→ Text excerpt:
▶

I recently enjoyed lunch with Dora, another NMO patient. One of the great things about this blog is how it has helped us connect with others who we might not have ever met. When Dora emailed me I was thrilled to learn of another NMO patient living in my community. Especially in Canada, the reach for others living with NMO seems so few and far between.

I met Dora in a busy downtown restaurant over the lunch rush. The first thing I noticed about Dora is how absolutely stunning she is. Dora has impeccable style and the brightest smile. To those passing our table we simply looked like two friends meeting for a meal but instead we both suffer from an invisible disease.

Like other women our age, Dora focuses on moving forward in her life. She has a thriving career as a pharmacist and enjoys working with her diverse clients. She hopes to one day marry her long time boyfriend who works as an entrepreneur. And together they have been working with a surrogate to grow their family. But what makes Dora unique (and makes me feel less alone in this disease) is how she’s learnt to deal with NMO. Dora is visually impaired in one eye and has had multiple attacks over several years. Our conversation quickly turned into how we manage NMO. We both expressed how support from our families was monumental in our healing, our difficulties with the universal medical system, and of course, our mutual disgust for the weight gain that comes with the steroids.

What I took away from lunch was another friend, someone else who understands what it’s like but most importantly, Dora taught me the art of “it’s not really a big deal”. Like I mentioned, you’d never know looking at us that we have NMO but somehow Dora seems more put together. After lunch she had to run an errand before a 3pm work meeting on a Friday afternoon. That’s just life. That’s just another day. That’s not really a big deal.

But it is Dora because we have NMO.

It was a pleasure meeting you Dora. I look forward to us continuing our friendship.

◀

→ Source material:
▶

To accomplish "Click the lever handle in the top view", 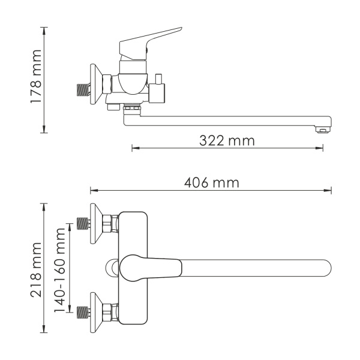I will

◀

→ What you need to do:
1 - In the blog post about lunch with Dora, what is Dora's profession?
2 - Output the passage of the blog post about lunch with Dora between "What I took" and "we have NMO.", inclusive.
3 - In the blog post about lunch with Dora, which topics did the two women discuss about how they manage NMO?
The material that comes after the blog post is from a separate source.

→ Exercise responses:
1 - Dora is a pharmacist.

2 -
What I took away from lunch was another friend, someone else who understands what it’s like but most importantly, Dora taught me the art of “it’s not really a big deal”. Like I mentioned, you’d never know looking at us that we have NMO but somehow Dora seems more put together. After lunch she had to run an errand before a 3pm work meeting on a Friday afternoon. That’s just life. That’s just another day. That’s not really a big deal.

But it is Dora because we have NMO.

3 -
- How support from their families was monumental in their healing
- Their difficulties with the universal medical system
- Their mutual disgust for the weight gain that comes with the steroids